Before managing energy, we must determine how much energy the vehicle requires to move. This is the Longitudinal Dynamics problem.

The power demand at the wheels ( $P_{req}$ ) at any time instance $t$ is calculated based on Newton’s Second Law:

F_{trac} = F_{aero} + F_{roll} + F_{grade} + m \cdot a

From the traction force, we can derive the electrical power required from the powertrain system (Fuel Cell + Battery), accounting for the efficiency of the electric motor and inverter:

P_{elec\_req}(t) = \frac{v(t)}{\eta_{motor}} \cdot \left( \frac{1}{2}\rho A C_d v(t)^2 + mgC_r \cos(\alpha) + mg \sin(\alpha) + m \frac{dv}{dt} \right)

Note: In the DP algorithm, since the driving cycle ( $v(t)$ and $\alpha(t)$ ) is known a priori, $P_{elec\_req}(t)$ acts as a disturbance input at each time step.

2. Optimisation Problem Formulation

To apply Dynamic Programming, we must structure the system into a standard Discrete-time Optimal Control format. This structure typically comprises three elements: $x$ (State), $u$ (Control), and $w$ (Disturbance).

a. State Variable ( $x$ )

The state variable represents the system’s “memory.” In the EMS problem for hybrid vehicles, the most critical time-varying variable is the Battery State of Charge (SOC).

x_k = SOC_k

The State Transition Equation from step $k$ to $k+1$ is defined as:

SOC_{k+1} = SOC_k - \frac{V_{oc} - \sqrt{V_{oc}^2 - 4 R_{int} P_{batt}(u_k)}}{2 R_{int} Q_{batt}} \cdot \Delta t

(Do not be alarmed; this is simply the current calculation formula $I = P/V$ , rewritten based on the simplified Rint battery model).

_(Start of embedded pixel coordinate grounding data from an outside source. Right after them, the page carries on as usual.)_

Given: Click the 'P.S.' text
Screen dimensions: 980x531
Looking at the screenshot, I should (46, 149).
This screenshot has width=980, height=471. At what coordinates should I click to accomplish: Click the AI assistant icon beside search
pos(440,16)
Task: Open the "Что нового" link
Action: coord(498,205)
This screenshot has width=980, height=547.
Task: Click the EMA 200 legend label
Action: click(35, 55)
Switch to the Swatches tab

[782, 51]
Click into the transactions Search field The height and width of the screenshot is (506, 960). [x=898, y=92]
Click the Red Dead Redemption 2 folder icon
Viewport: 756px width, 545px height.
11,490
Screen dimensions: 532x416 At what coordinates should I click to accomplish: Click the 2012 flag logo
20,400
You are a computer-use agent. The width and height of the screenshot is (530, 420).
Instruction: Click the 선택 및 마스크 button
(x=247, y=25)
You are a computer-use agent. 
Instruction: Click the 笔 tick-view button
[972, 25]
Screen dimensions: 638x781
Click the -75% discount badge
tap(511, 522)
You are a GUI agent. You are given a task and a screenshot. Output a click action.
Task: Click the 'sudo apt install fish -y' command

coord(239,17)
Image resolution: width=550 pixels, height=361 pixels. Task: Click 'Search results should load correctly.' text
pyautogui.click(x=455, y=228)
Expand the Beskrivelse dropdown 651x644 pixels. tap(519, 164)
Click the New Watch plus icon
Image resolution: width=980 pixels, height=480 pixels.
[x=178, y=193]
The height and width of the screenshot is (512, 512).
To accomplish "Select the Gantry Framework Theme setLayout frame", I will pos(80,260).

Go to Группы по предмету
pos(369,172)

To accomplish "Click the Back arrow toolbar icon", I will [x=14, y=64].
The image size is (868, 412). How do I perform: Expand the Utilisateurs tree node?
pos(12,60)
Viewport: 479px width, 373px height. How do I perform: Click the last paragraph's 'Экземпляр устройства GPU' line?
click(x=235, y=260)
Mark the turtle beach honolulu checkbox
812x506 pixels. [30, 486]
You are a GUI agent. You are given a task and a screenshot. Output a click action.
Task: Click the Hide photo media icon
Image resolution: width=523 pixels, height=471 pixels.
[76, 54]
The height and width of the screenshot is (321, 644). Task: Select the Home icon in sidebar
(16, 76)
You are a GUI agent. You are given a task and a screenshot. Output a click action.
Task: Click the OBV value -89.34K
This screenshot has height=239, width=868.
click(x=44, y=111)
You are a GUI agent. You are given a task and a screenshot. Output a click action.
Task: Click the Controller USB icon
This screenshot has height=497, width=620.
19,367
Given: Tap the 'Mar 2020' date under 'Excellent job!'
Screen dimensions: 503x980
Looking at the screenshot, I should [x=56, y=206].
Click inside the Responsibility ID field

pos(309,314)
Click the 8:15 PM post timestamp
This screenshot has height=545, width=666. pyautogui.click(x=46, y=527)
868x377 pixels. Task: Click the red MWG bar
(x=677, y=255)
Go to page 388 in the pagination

b. Control Variable ( $u$ )

This is the decision variable. We can choose to control either the battery current or the Fuel Cell power. Typically, I select the Fuel Cell Power as the control variable:

u_k = P_{fc,k}

c. Power Balance Constraint

At every instant, the energy supplied must equal the energy consumed:

P_{fc} + P_{batt} = P_{elec\_req}

Consequently, the battery power ( $P_{batt}$ ) becomes a dependent variable: $P_{batt} = P_{elec\_req} - P_{fc}$ .

3. The Cost Function ( $J$ )

The objective of DP is to find a control sequence $\pi = \{u_0, u_1, ..., u_{N-1}\}$ that minimizes a global cost function $J$ .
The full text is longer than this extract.